Da malária ao câncer
Os caminhos da ciência nem sempre são lineares. Algumas grandes descobertas foram resultado de puro acaso. Um exemplo clássico é a descoberta da penicilina pelo Prêmio Nobel, o cientista Alexander Fleming. Ele percebeu que as bactérias morriam quando estavam contaminadas pelo fungo Penicillium. Hoje temos outro exemplo dos caminhos sinuosos da ciência que pode levar o conhecimento da malária ao câncer. O professor Ali Salanti estudava a malária, e descobriu que o parasito Plasmodium poderia reconhecer células de tumores.
A malária é um grave problema de saúde causado pelo parasita Plasmodium. A infecção ocorre através da picada do mosquito Anopheles e causa surtos de febre, delírios, taquicardia e dores no corpo. O parasita infecta células vermelhas do sangue – os eritrócitos – podendo causar anemia e, no caso de mulheres grávidas, interrupção da gestação. Ali Salanti buscava uma vacina contra malária que fosse efetiva para mulheres grávidas.
Sabe-se há muitos anos que o Plamodium, por acumular no tecido placentário, induz uma resposta inflamatória que, em última análise, é responsável pelos riscos de interrupção da gestão. Durante sua pesquisa, o professor Salanti, se deparou com uma proteína do Plasmodium que podia atracar o parasita às células na placenta. Essa proteína, chamada VAR2CSA, se liga a um açúcar específico, presente na superfície das células da placenta: a condroitina sulfato oncofetal (ou ofCS).

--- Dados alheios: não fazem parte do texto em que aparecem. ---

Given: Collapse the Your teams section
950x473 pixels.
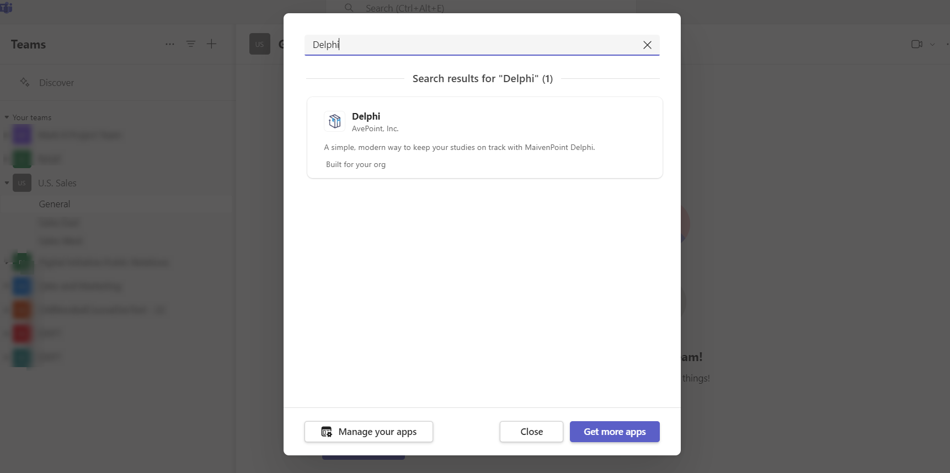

A história mudou de rumo quando o pesquisador descobriu que células tumorais também tem ofCS na sua superfície. A pergunta que surgiu foi “será que este açúcar poderia ser um alvo para terapia contra tumores?”.
A ideia do pesquisador era conjugar uma toxina junto à proteína VAR2CSA. Quando a VAR2CSA se ligasse à ofCS, como acontece com o parasita causador da malária, a toxina chegaria até o tumor. A proteína VAR2CSA funcionaria como um cavalo de Tróia, levando a toxina para matar as células tumorais.
Ao tratar camundongos portadores de tumores com essa estratégia, os resultados foram animadores. A proteína VAR2CSA levou a toxina até as células tumorais com boa especificidade.
O passo seguinte foi usar a VAR2CSA também para diagnóstico de tumores.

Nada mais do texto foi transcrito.